- [Aim of the exercise]
Output the data below exactly.

- [Dataset records]
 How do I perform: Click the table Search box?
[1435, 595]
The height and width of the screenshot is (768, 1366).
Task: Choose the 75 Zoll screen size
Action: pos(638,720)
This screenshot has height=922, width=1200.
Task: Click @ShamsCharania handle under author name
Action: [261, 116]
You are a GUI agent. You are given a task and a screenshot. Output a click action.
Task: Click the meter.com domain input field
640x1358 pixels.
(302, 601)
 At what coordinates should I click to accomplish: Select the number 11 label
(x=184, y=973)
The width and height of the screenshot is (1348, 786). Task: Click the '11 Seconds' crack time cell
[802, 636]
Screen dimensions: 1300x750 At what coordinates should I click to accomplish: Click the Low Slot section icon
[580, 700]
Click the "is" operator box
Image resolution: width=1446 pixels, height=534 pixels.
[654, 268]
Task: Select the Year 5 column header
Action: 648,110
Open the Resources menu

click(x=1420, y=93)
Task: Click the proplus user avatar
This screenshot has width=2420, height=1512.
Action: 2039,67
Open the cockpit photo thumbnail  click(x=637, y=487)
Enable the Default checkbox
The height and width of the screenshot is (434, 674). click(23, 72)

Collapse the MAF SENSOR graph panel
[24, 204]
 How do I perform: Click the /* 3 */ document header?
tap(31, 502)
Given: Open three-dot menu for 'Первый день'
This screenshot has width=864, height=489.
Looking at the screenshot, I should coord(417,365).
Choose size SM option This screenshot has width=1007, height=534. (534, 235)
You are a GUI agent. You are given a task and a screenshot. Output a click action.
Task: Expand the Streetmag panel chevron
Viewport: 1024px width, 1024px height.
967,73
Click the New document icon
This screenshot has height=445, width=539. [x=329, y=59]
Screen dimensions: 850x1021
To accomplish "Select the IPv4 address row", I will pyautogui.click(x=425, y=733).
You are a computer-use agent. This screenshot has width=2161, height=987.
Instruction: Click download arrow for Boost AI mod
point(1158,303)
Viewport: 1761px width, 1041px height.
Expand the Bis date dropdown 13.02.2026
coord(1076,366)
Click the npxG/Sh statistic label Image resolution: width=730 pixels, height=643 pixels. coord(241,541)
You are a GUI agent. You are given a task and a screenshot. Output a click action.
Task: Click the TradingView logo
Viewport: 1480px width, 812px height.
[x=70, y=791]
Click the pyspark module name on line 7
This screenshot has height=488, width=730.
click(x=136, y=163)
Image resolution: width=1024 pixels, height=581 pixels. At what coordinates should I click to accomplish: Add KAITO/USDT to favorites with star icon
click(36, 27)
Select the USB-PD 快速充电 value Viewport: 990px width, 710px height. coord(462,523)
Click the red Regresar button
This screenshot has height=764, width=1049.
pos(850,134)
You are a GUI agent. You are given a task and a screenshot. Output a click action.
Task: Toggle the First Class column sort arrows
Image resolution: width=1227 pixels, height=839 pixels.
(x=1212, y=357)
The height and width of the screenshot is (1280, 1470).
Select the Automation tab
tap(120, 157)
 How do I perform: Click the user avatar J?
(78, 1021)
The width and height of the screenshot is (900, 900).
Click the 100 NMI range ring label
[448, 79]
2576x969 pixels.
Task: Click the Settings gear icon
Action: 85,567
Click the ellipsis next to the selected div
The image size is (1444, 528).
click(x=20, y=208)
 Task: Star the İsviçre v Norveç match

- [Expected answer]
 How do I perform: Click the table Search box?
[1435, 595]
The height and width of the screenshot is (768, 1366).
Task: Choose the 75 Zoll screen size
Action: pos(638,720)
This screenshot has height=922, width=1200.
Task: Click @ShamsCharania handle under author name
Action: [261, 116]
You are a GUI agent. You are given a task and a screenshot. Output a click action.
Task: Click the meter.com domain input field
640x1358 pixels.
(302, 601)
 At what coordinates should I click to accomplish: Select the number 11 label
(x=184, y=973)
The width and height of the screenshot is (1348, 786). Task: Click the '11 Seconds' crack time cell
[802, 636]
Screen dimensions: 1300x750 At what coordinates should I click to accomplish: Click the Low Slot section icon
[580, 700]
Click the "is" operator box
Image resolution: width=1446 pixels, height=534 pixels.
[654, 268]
Task: Select the Year 5 column header
Action: 648,110
Open the Resources menu

click(x=1420, y=93)
Task: Click the proplus user avatar
This screenshot has width=2420, height=1512.
Action: 2039,67
Open the cockpit photo thumbnail  click(x=637, y=487)
Enable the Default checkbox
The height and width of the screenshot is (434, 674). click(23, 72)

Collapse the MAF SENSOR graph panel
[24, 204]
 How do I perform: Click the /* 3 */ document header?
tap(31, 502)
Given: Open three-dot menu for 'Первый день'
This screenshot has width=864, height=489.
Looking at the screenshot, I should coord(417,365).
Choose size SM option This screenshot has width=1007, height=534. (534, 235)
You are a GUI agent. You are given a task and a screenshot. Output a click action.
Task: Expand the Streetmag panel chevron
Viewport: 1024px width, 1024px height.
967,73
Click the New document icon
This screenshot has height=445, width=539. [x=329, y=59]
Screen dimensions: 850x1021
To accomplish "Select the IPv4 address row", I will pyautogui.click(x=425, y=733).
You are a computer-use agent. This screenshot has width=2161, height=987.
Instruction: Click download arrow for Boost AI mod
point(1158,303)
Viewport: 1761px width, 1041px height.
Expand the Bis date dropdown 13.02.2026
coord(1076,366)
Click the npxG/Sh statistic label Image resolution: width=730 pixels, height=643 pixels. coord(241,541)
You are a GUI agent. You are given a task and a screenshot. Output a click action.
Task: Click the TradingView logo
Viewport: 1480px width, 812px height.
[x=70, y=791]
Click the pyspark module name on line 7
This screenshot has height=488, width=730.
click(x=136, y=163)
Image resolution: width=1024 pixels, height=581 pixels. At what coordinates should I click to accomplish: Add KAITO/USDT to favorites with star icon
click(36, 27)
Select the USB-PD 快速充电 value Viewport: 990px width, 710px height. coord(462,523)
Click the red Regresar button
This screenshot has height=764, width=1049.
pos(850,134)
You are a GUI agent. You are given a task and a screenshot. Output a click action.
Task: Toggle the First Class column sort arrows
Image resolution: width=1227 pixels, height=839 pixels.
(x=1212, y=357)
The height and width of the screenshot is (1280, 1470).
Select the Automation tab
tap(120, 157)
 How do I perform: Click the user avatar J?
(78, 1021)
The width and height of the screenshot is (900, 900).
Click the 100 NMI range ring label
[448, 79]
2576x969 pixels.
Task: Click the Settings gear icon
Action: 85,567
Click the ellipsis next to the selected div
The image size is (1444, 528).
click(x=20, y=208)
 Task: Star the İsviçre v Norveç match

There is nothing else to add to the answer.